┏━━

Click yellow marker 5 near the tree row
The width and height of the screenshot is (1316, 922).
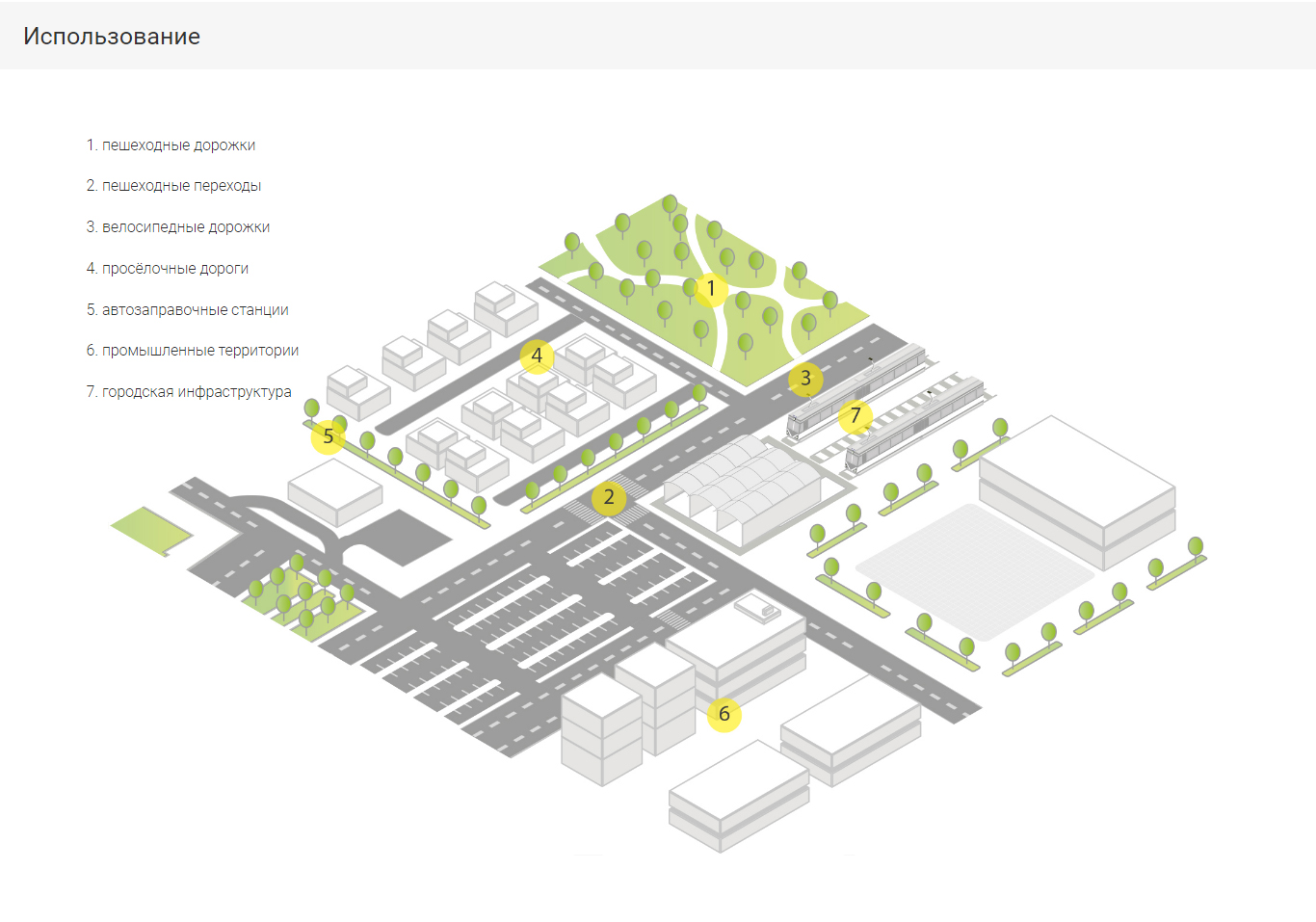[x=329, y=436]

┗━━
┏━━

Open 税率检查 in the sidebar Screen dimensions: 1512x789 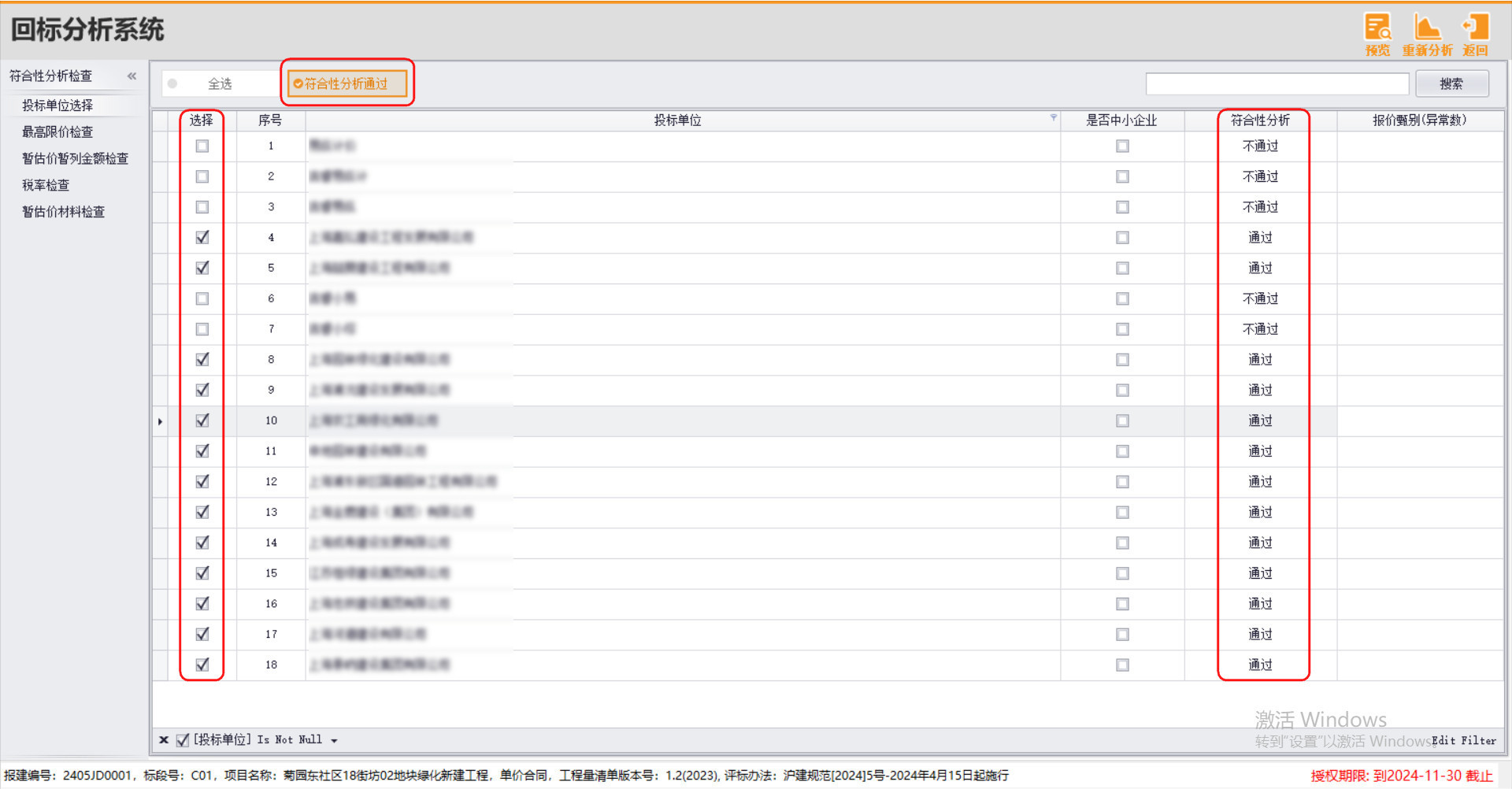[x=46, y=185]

┗━━
┏━━

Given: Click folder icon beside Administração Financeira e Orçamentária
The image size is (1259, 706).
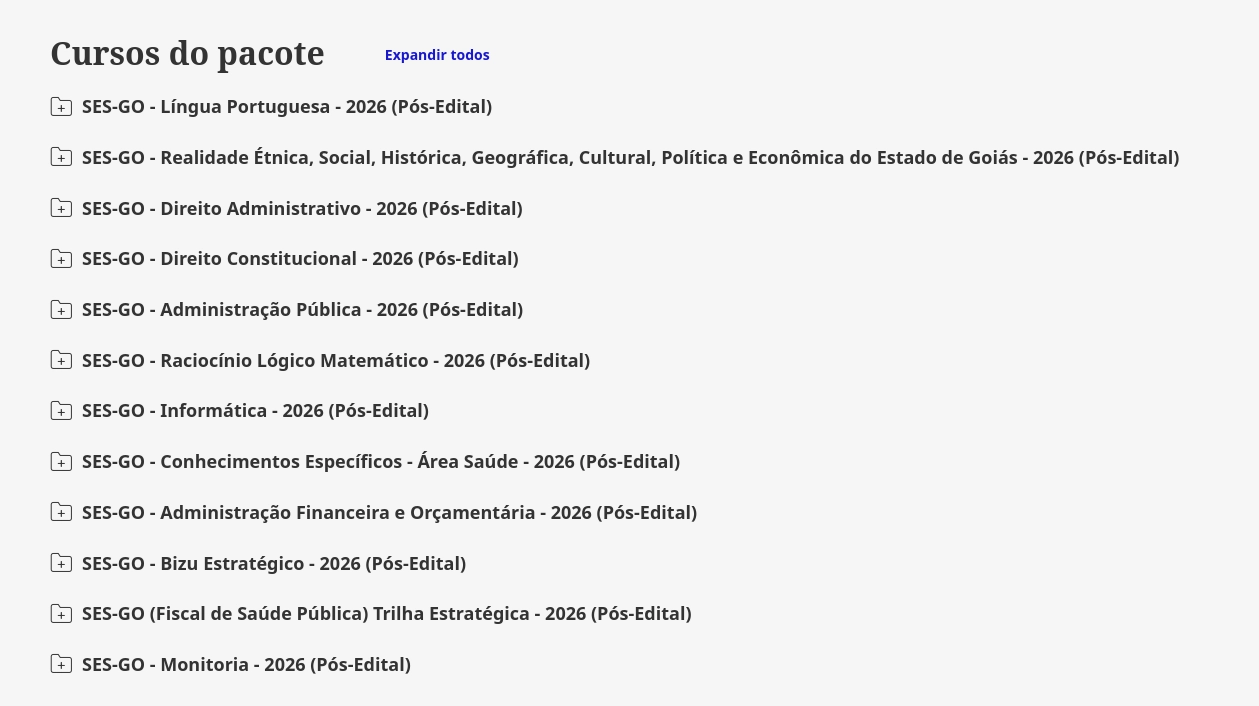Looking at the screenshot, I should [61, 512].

┗━━

## Exercise prompt
Your answer should consist of the lines above that hold the word "Click".

## Exercise response
Click yellow marker 5 near the tree row
Given: Click folder icon beside Administração Financeira e Orçamentária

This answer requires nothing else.